» **WORK ORDER**:
Copy every record exactly as it stands. Leave the pictures out.

BEGIN EXERCISE INPUT

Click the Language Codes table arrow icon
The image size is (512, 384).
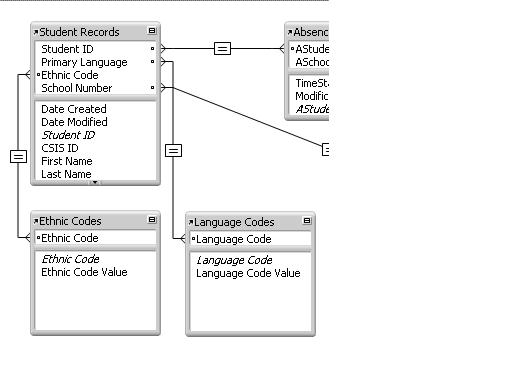point(191,222)
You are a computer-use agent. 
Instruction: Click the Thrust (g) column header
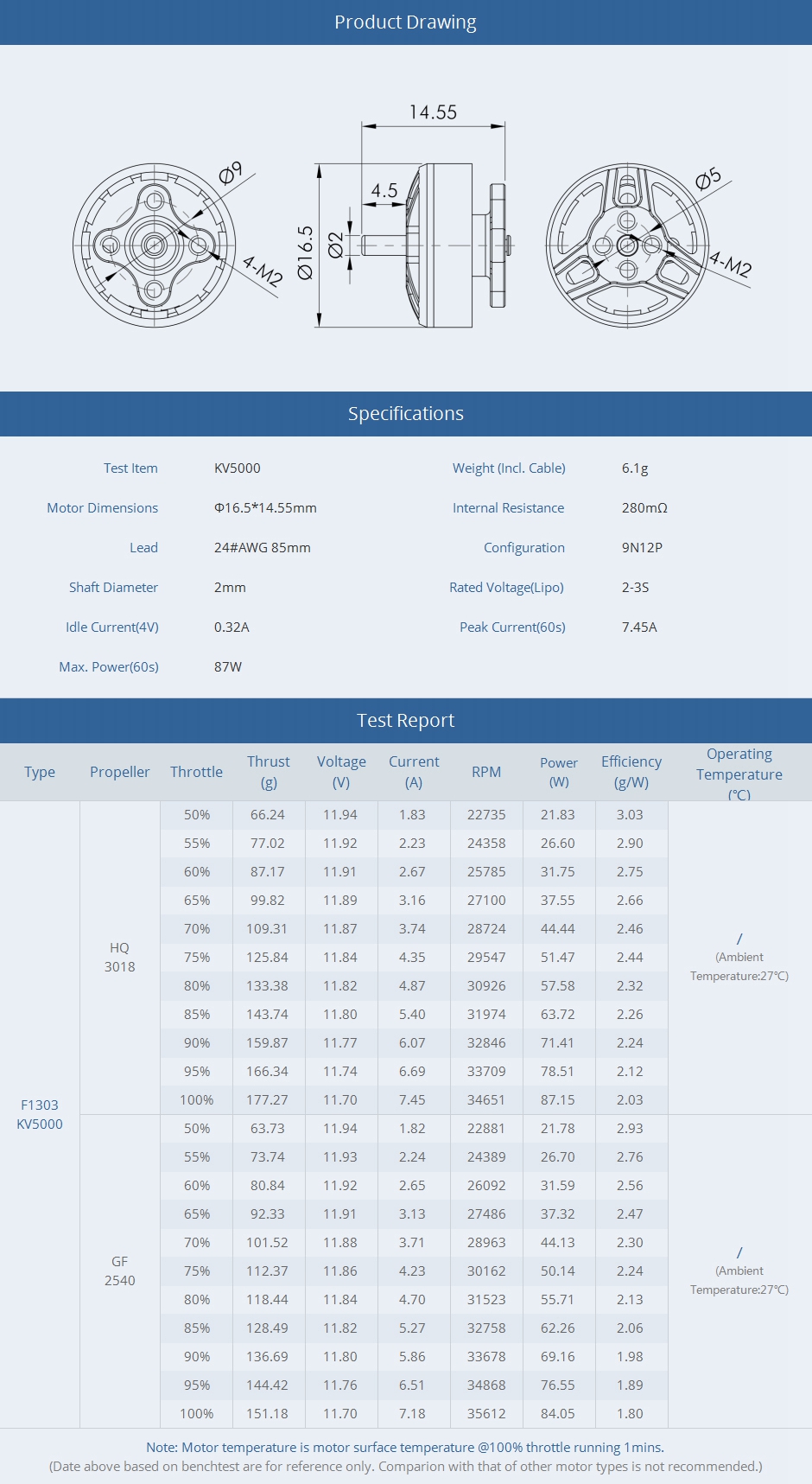coord(269,772)
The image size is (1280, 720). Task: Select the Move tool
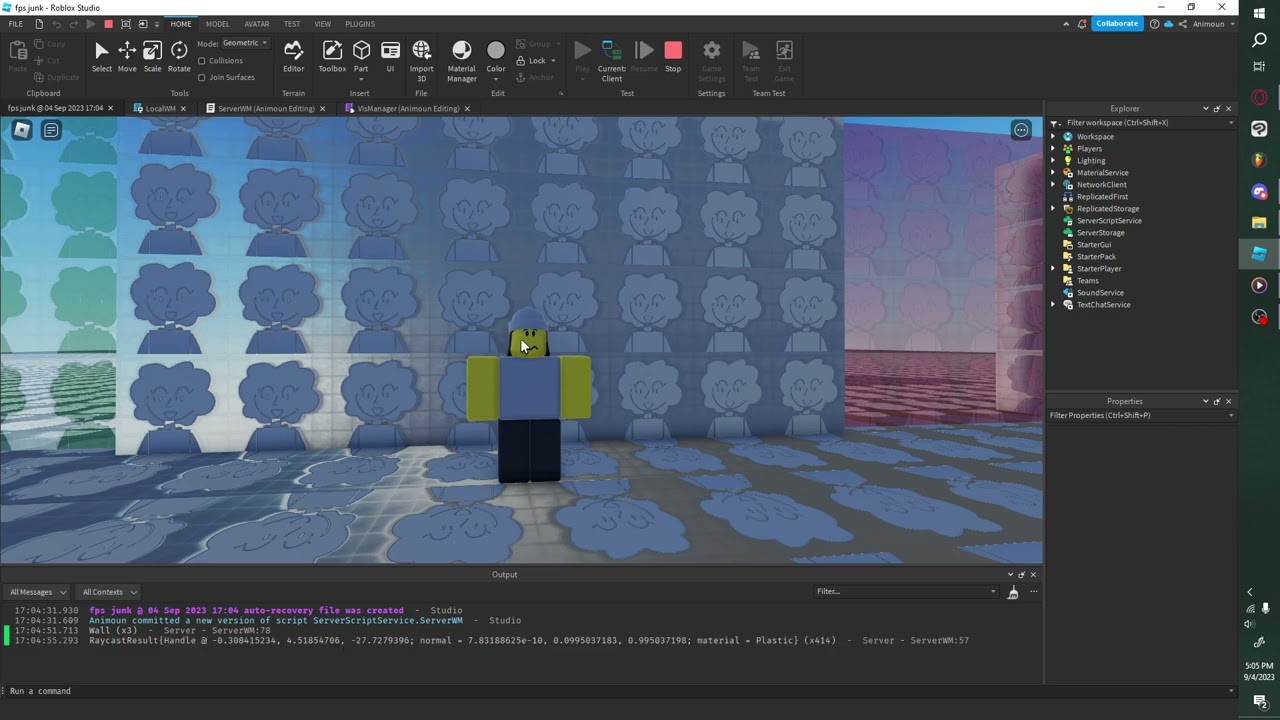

END EXERCISE INPUT

» **RESULT FOR THIS EXERCISE**:
Click the Language Codes table arrow icon
The image size is (512, 384).
point(191,222)
You are a computer-use agent. 
Instruction: Click the Thrust (g) column header
coord(269,772)
The image size is (1280, 720). Task: Select the Move tool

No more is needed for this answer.